Montreal resident Pierre-Paul Daoust (played by Alexandre Landry), a mild-mannered van-driving courier, is a glaring example of the overqualified underachiever. His Ph.D. in philosophy helps equip him with a steady stream of homemade aphorisms (example: "Pro sports are the mental illness of politicians"), but the degree is no help at all with the thirty-something single man's sex life. He tends to philosophize to his friends about capitalist injustices, and even acts on his principles by volunteering at a soup kitchen for the homeless, but he's stuck in the slow lane with a flat tire.
That all changes one day when he pulls his van into a strip mall parking lot just as a botched armed robbery is boiling over. Bullets fly, bodies fall, and when the shooting stops Pierre-Paul is left alone with a preposterously large amount of cash in duffel bags, and no witnesses. Welcome to The Fall of the American Empire, the latest satirical comedy from Quebec's Denys Arcand, the politically minded maker of The Barbarian Invasions, Jesus of Montreal, and other wry commentaries on modern life north of the border.

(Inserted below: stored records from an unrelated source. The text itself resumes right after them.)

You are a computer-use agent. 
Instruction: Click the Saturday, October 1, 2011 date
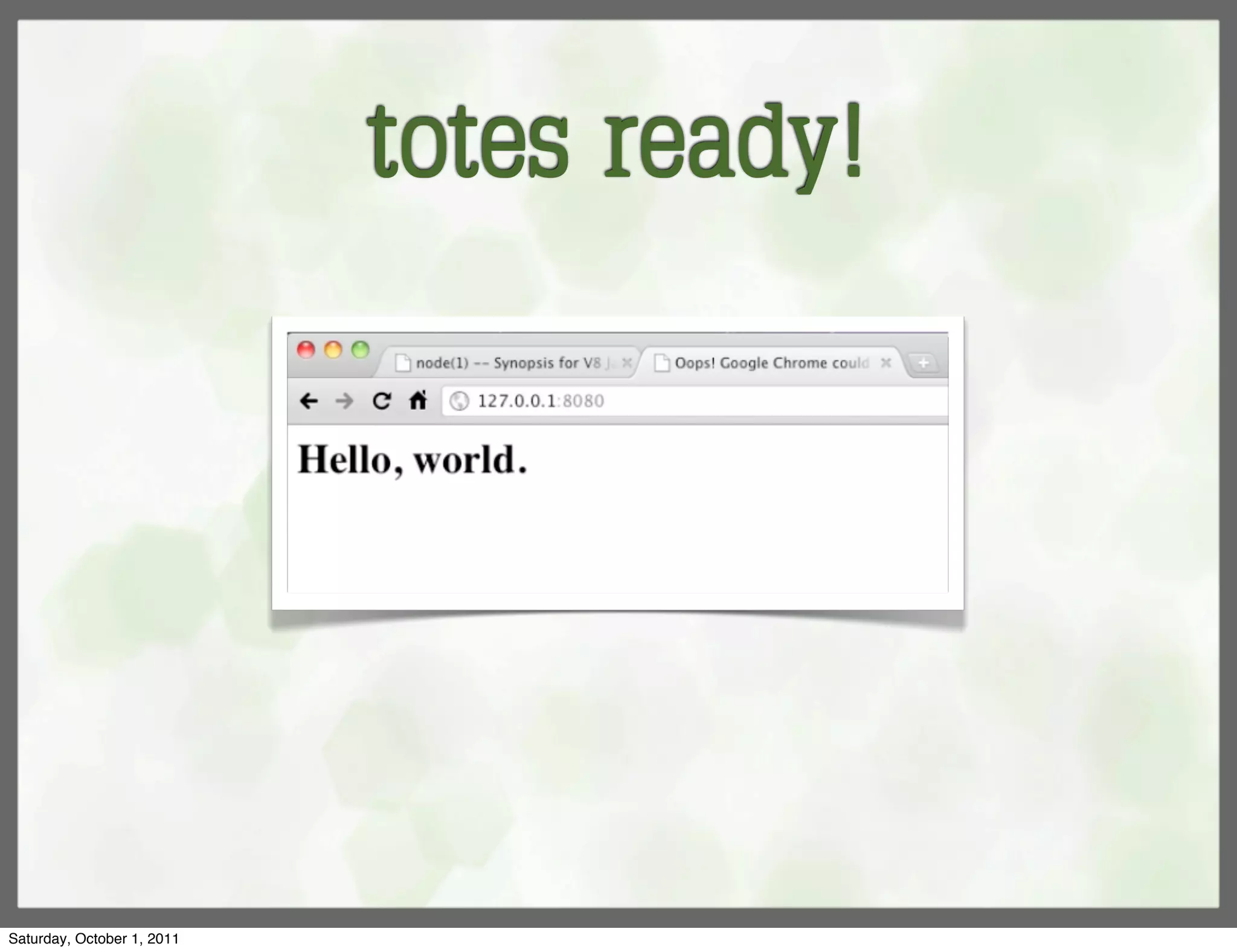coord(94,939)
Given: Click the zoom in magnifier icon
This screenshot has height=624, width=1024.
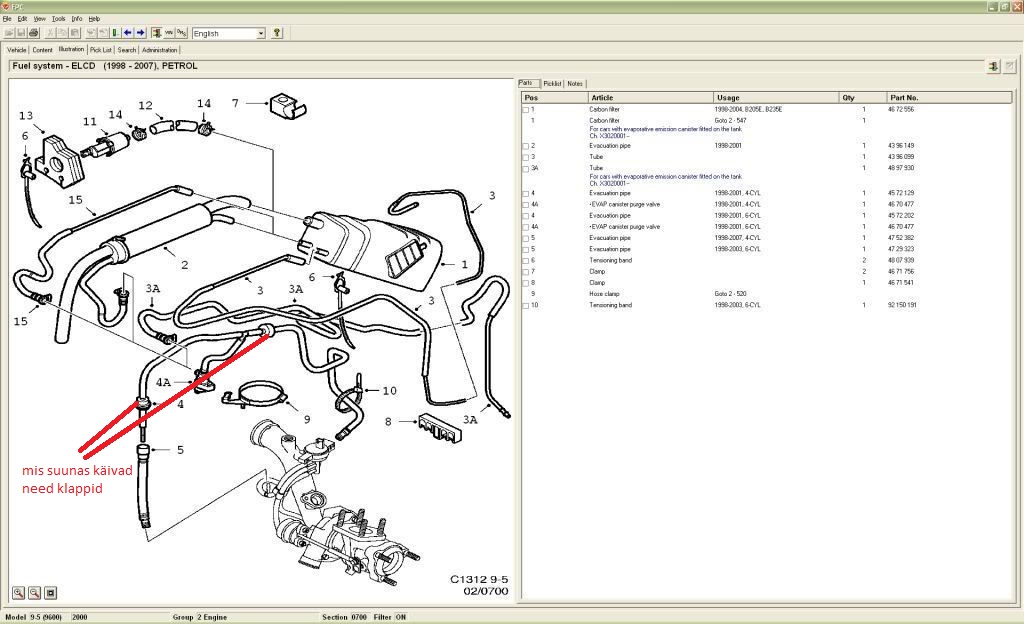Looking at the screenshot, I should (18, 592).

True to his Dilbert-like nature, Pierre-Paul finds a way to turn his windfall into a comic nightmare. What his predicament has to do with the "American empire" of the film's title is probably a matter of poetic justice on Arcand's part — as if the connection between crime and violence in the U.S. and underworld mayhem in Montreal is understood to be a ready-made component of Canadian life, a natural resource on the order of maple syrup, ice hockey, and the late Leonard Cohen. Be that as it may, our bookish hero struggles to fit into the outlaw's life.
We tick off Pierre-Paul's mistakes, one by one. First, to celebrate his new wealth he hires the most expensive escort in town, Camille (Maripier Morin), but doesn't quite know what to do with her. For advice on how to lay off the red-hot swag, he seeks out a notorious Montreal hood named Sylvain "The Brain" (Rémy Girard), who is studying business administration now that he's out of prison. The Brain and the now-terrified Pierre-Paul decide to hide the cash in a storage locker. Ouch.
Other crooks smell the money and enter the picture. Turns out the robbed retail shop was really a "bank" to launder underworld cash, and now the gangster/banker in charge (Eddy King) and other interested parties — including the goon who tried to rob the bank in the first place (Patrick Abellard) — want their money back. Also, Montreal police detective McDuff (Maxim Roy) is asking questions. As if things aren't already confused enough, a high-level financial fixer with the wonderful name of Wilbrod Taschereau (Pierre Curzi) is brought in for counsel — largely because he's an ex-customer of Camille.
The moral of the story is: Leave crime to the professionals. As Pierre-Paul and his new friends scurry around feverishly trying to keep from being killed, we begin to wonder if this is going to be one of those American-style crime pics in which the lovable loser in the lead role manages to get away with the money and the girl, against all logic. Or do French-Canadian filmmakers subscribe to the European idea that a protagonist can conceivably die in the last reel, due to poor choices? And how about Camille, the high-priced prostitute with the heart of gold — isn't she a tired cliché? Director Arcand once made a marital infidelity drama, also set in Québec, called The Decline of the American Empire, so we know he's not afraid to make fun of Canada's troublesome big neighbor on the slightest of pretexts, or no pretext at all. Better to just relax and enjoy the chase, and not worry about things like coincidence, realism, or thematic poli-sci subtexts. As Camille declares at the height of the action: "Let's not talk about what can't be explained." The Fall of the American Empire is light summer fun with gunfire, nothing to get too riled up about.